Here's a story from a single co-parenting mom about coming to
terms with the "other woman" in her son's life. This story is
cross-posted with permission from her blog,
The Mama Spot:

My son loves me. I know he does, because he says "Mama" so
many times each day that I have seriously considered changing my own
name to "Sally" much like my own mother did. OK. Well, that's not
exactly proof. When I picked him up after he spent a week away in
Charleston with his father's family, the first thing he said after,
"Mama!" was "That's the prettiest smile you've ever smiled," as he
touched my cheek. And, besides, whenever I tell him how much I love
him, he claims to love me back. That boy loves his Mama.

So, you can imagine my being taken aback when just over a year
ago, as we were wrapping up our bedtime prayers with the list of
everyone queued up for blessings, my son, who loves *me*, started
claiming blessings for his stepmom, his stepsister and his stepbrother.
Huh?
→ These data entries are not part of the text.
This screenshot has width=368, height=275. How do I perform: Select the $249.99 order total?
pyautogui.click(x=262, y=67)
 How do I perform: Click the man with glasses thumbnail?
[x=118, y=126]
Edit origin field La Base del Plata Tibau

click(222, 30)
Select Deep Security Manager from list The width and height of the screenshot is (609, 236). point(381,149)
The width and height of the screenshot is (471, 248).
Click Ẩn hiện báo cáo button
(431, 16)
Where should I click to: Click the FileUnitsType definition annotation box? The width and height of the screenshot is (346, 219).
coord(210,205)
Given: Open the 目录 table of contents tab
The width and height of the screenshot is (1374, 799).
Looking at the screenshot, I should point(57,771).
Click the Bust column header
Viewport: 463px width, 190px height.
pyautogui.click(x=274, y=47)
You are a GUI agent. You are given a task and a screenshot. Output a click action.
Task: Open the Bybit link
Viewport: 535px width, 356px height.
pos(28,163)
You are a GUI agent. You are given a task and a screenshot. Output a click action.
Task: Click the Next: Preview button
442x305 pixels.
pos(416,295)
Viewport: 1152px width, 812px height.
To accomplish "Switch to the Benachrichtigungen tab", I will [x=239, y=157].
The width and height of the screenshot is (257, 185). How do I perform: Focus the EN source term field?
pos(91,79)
Me thinks to myself, "Uh..your Daddy ain't married." But,
instead, I ask, just for confirmation, "Now, um...Remind me. Who's
your stepmother?" And, he says her
name. This other woman in his life. Seriously, the words, "Do you
love her?" almost escaped from my lips. But, I played it cool.

My co-parent (or Baby Daddy, as we sometimes call each other
affectionately and politically incorrectly), his girlfriend and her
children had been living together for about six months when this little
glitch in my program occurred. And, please understand that it had
happened just weeks after I had been set up by my son's father in a
most uncomfortable way. One afternoon, as we were making a kid
exchange at Waffle House (classy, not; but convenient), he tells me
that his girlfriend's daughter, has something to ask me. And, right
there, cornered in a giant Waffle House parking lot, pinned between
Hassan, my beloved Nissan Sentra, and her
Acura, I find myself having to face...well, look down at...a nervous
10-year-old, too uncomfortable to even look up from the ground, asking
me if she could come to my son's house, since he always comes to hers.
Whoa. I look helplessly at that man who fathered my child, think to
myself, "Does her Mama know she's asking me this?", and say, "Of
course, I'll talk to your mother, and we'll figure out a good day."

It was probably a month or two later when I invited her to go to a
play with us and to spend the night on December 23rd. You can imagine
the email exchange between her mother and me. Well, maybe you can't,
because it was full of nothing but gratitude. She was thankful that I
had thought about her daughter, and I was thankful to be able to have
connected with a woman who was spending a whole lot of quality time
with my child. We both were ecstatic about the complete absence of the
drama that most of us accept as a given in situations like this.
And, over the course of this year, we have become partners in many
ways. There are bumps...less about us than about them and how their
journey together will affect all of our children. But, even after a
recent "disruption in communication" between the two of them, I found
myself reaching out just to say that I care about our kids...and, "I
hope you are well." And, I found her reaching back.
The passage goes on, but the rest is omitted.